Angezeigter Text =>
>>>

Angetrieben von Hoffnung möchte der 1933 abgesetzte sozialistische Bürgermeister Hans Rummer das Rathaus und damit die Stadt wieder unter seine Führung bringen, um Penzberg einen schnellen und reibungslosen Start in eine friedliche und antifaschistische Zukunft zu bieten. Als die Wehrmacht auf ihrem Weg zur niemals erbauten Alpenfestung an der Kleinstadt vorbeikommt, sieht sie sich allerdings in der Pflicht, die Widerständlerinnen und Widerständler und "Roten" hinrichten zu lassen. Unterstützung bekommen sie dabei von der brutalen Untergrundorganisation "Werwolf".
In der Nacht auf den 29. April werden somit acht Menschen von stark alkoholisierten und sich in Feierlaune befindenden Nationalsozialisten erhängt – an Häusern, und als keine Häuser mehr da sind, auch an Bäumen. Viele weitere werden erschossen. So viele, dass die Anhänger Hitlers irgendwann nicht einmal mehr sicher sind, mit welcher Begründung nun jemand ermordet wird.
All das wird auch über die Schultern der fiktionalen jugendlichen Schorsch, Marie und Gustl betrachtet, zwischen denen sich eine zarte Dreiecksliebesgeschichte andeutet, die jedoch von der Dunkelheit der nächtlichen Ereignisse schnell erstickt wird.

<<<

Einträge =>
>>>

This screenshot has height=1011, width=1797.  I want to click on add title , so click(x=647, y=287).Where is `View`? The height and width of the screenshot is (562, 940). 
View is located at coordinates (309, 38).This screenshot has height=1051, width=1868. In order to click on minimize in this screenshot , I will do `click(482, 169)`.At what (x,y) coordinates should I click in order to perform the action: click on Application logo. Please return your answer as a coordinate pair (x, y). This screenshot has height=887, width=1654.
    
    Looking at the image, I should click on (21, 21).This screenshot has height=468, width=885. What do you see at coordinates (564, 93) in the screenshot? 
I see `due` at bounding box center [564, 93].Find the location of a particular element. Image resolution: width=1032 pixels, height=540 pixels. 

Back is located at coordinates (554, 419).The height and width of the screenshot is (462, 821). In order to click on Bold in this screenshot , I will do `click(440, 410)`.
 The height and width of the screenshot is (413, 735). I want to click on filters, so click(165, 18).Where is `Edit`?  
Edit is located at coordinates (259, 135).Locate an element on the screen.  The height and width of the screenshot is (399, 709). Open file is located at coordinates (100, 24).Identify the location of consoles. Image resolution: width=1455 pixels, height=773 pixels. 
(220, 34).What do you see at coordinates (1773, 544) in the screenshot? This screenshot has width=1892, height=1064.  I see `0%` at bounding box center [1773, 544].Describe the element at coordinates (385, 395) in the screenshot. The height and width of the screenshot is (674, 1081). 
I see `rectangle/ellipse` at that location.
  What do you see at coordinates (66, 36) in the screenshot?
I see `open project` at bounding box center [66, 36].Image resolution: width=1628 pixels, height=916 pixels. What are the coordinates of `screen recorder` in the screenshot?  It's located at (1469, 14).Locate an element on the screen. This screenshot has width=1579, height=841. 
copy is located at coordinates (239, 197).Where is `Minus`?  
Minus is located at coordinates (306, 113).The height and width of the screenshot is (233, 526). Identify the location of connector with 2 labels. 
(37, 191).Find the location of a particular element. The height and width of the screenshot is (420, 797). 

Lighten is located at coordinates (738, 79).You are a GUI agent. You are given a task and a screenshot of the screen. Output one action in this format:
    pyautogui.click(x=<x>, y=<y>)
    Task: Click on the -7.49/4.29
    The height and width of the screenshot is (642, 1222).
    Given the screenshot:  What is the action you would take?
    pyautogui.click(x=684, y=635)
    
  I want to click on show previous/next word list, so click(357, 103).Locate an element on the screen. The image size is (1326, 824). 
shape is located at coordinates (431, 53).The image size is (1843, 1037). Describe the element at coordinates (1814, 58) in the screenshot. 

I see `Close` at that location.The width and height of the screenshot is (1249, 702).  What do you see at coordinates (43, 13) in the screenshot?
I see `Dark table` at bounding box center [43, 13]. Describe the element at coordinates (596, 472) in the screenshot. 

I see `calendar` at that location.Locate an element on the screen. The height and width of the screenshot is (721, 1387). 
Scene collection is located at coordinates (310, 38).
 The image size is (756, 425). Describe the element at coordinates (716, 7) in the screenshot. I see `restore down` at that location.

<<<

Aufgabe =>
Schreib aus dem Text über Penzberg den Abschnitt wortgetreu ab, der mit den Worten "All das wird" anfängt und mit "schnell erstickt wird." aufhört.

Musterlösung =>
All das wird auch über die Schultern der fiktionalen jugendlichen Schorsch, Marie und Gustl betrachtet, zwischen denen sich eine zarte Dreiecksliebesgeschichte andeutet, die jedoch von der Dunkelheit der nächtlichen Ereignisse schnell erstickt wird.